- **TASK**
Extract each line of text from the rows below, copying it word for word, and leave the pictures out of your answer.

- **EXTRACTED DATA**
···

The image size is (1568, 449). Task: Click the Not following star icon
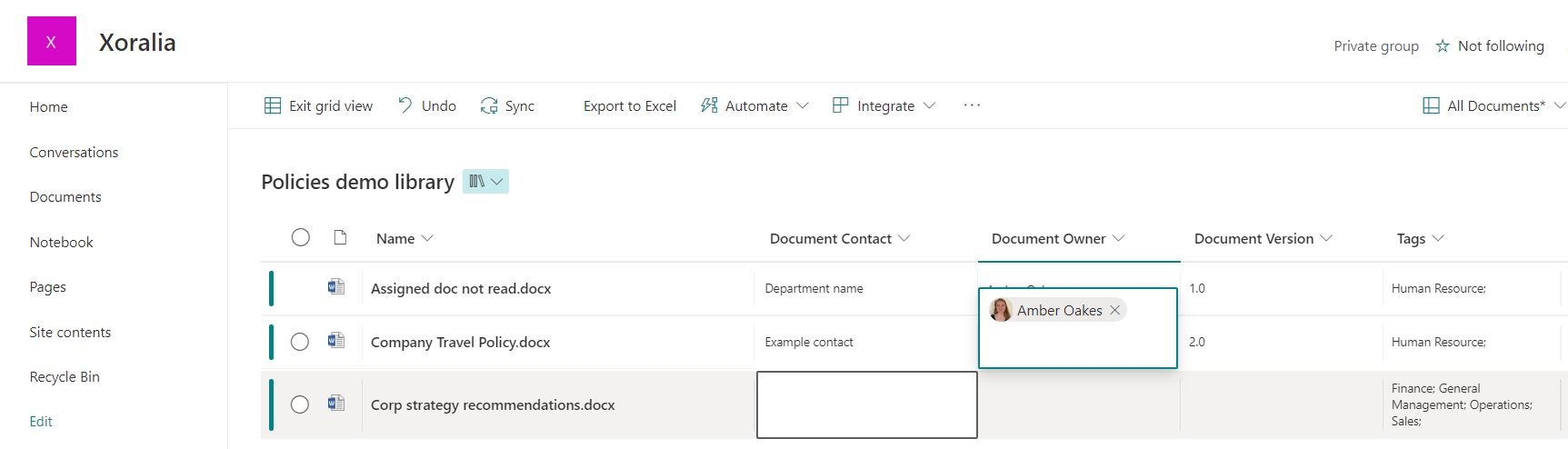(x=1443, y=45)
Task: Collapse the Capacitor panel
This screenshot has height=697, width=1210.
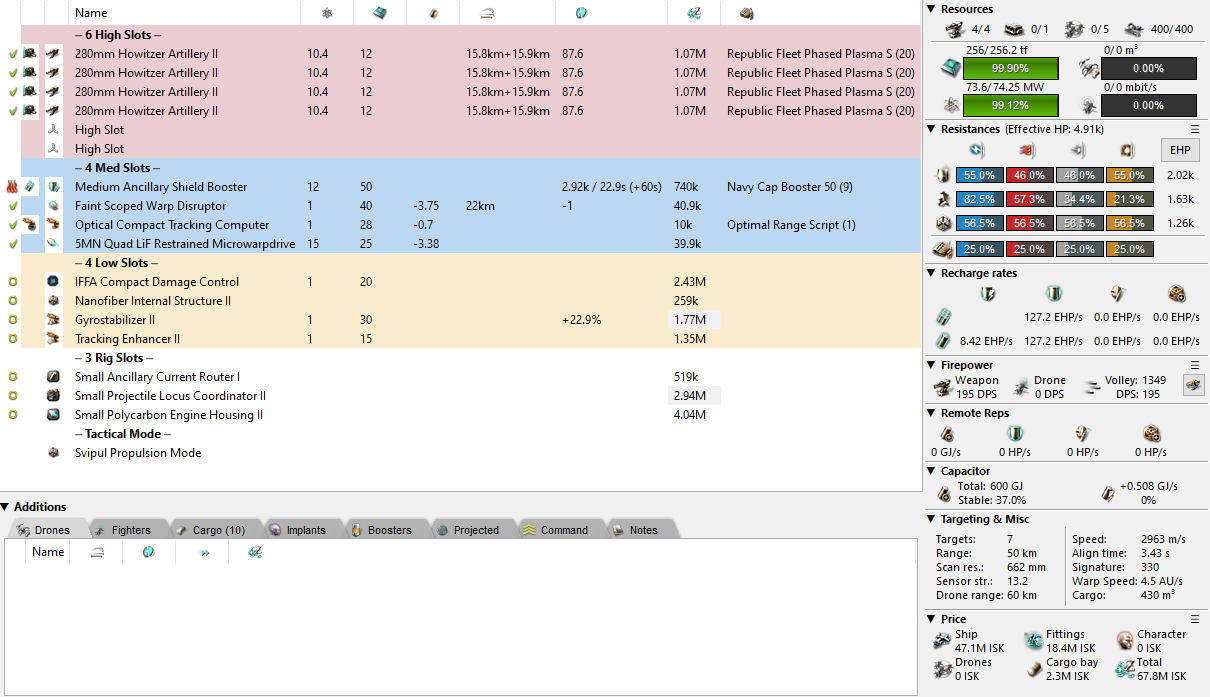Action: tap(932, 471)
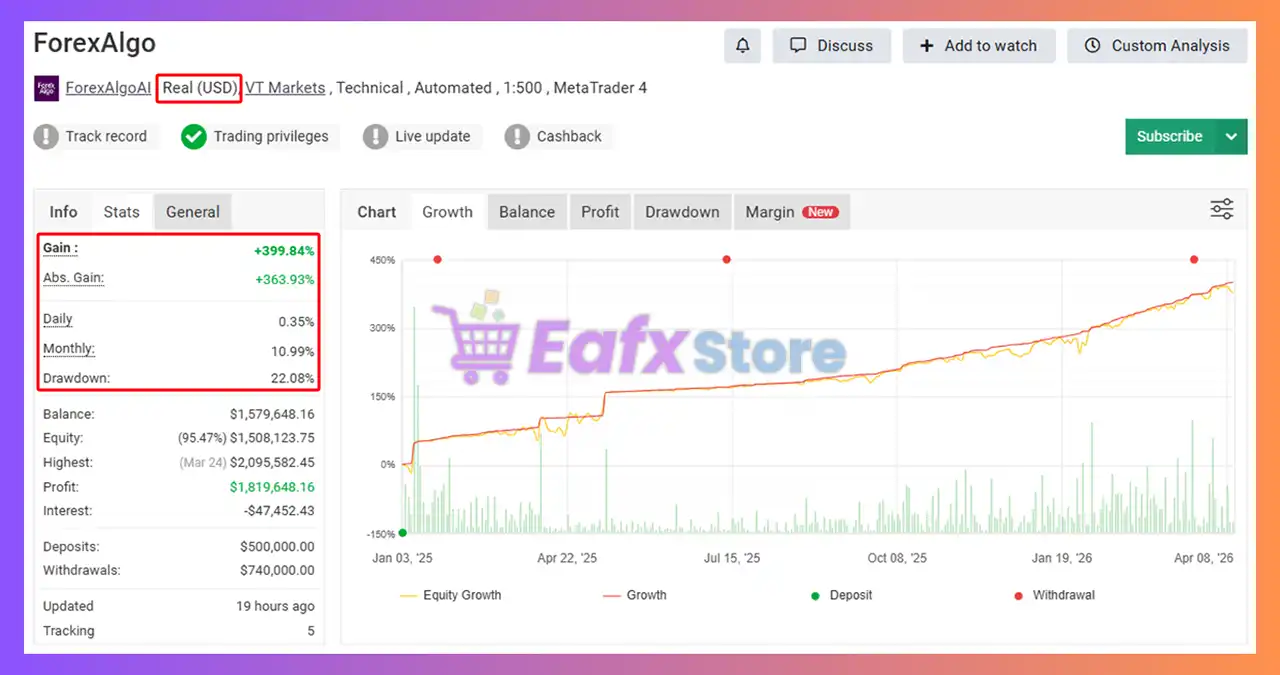Screen dimensions: 1280x675
Task: Open the Drawdown chart tab
Action: (682, 212)
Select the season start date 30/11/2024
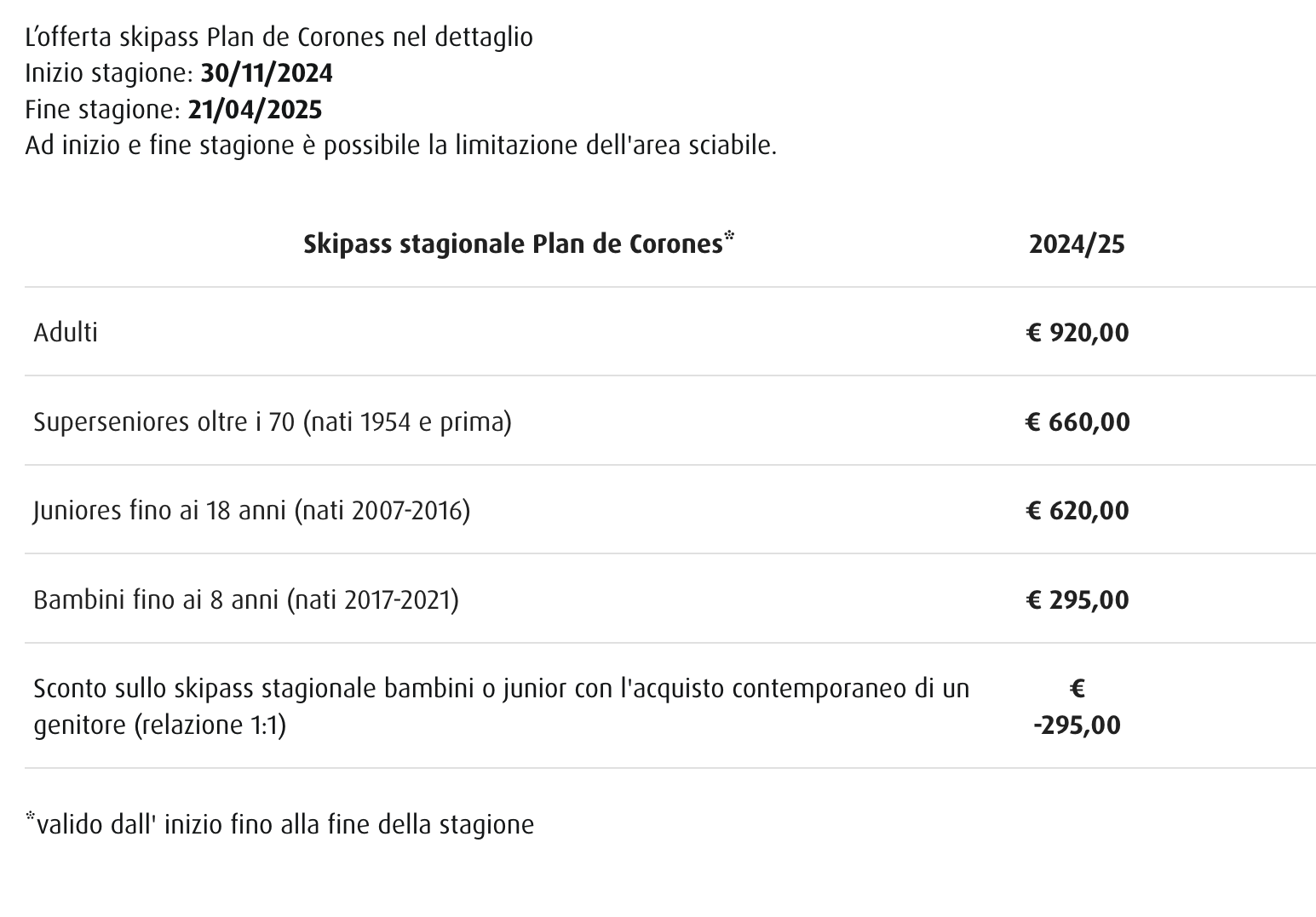Viewport: 1316px width, 917px height. [x=267, y=74]
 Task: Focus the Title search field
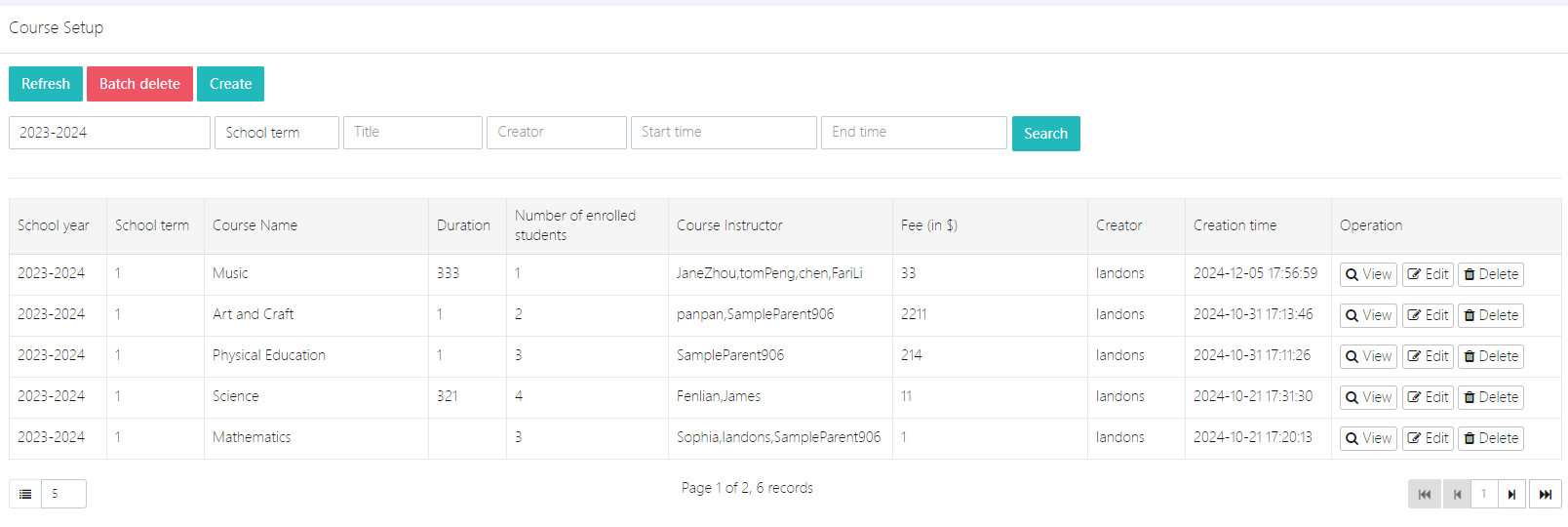(412, 133)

···

- **COMPLETE ANSWER**
The image size is (1568, 449). Task: Click the Not following star icon
(x=1443, y=45)
Task: Collapse the Capacitor panel
This screenshot has height=697, width=1210.
Action: tap(932, 471)
Screen dimensions: 1280x675
Task: Open the Drawdown chart tab
Action: (682, 212)
Select the season start date 30/11/2024
Viewport: 1316px width, 917px height. [x=267, y=74]
 Task: Focus the Title search field
(412, 133)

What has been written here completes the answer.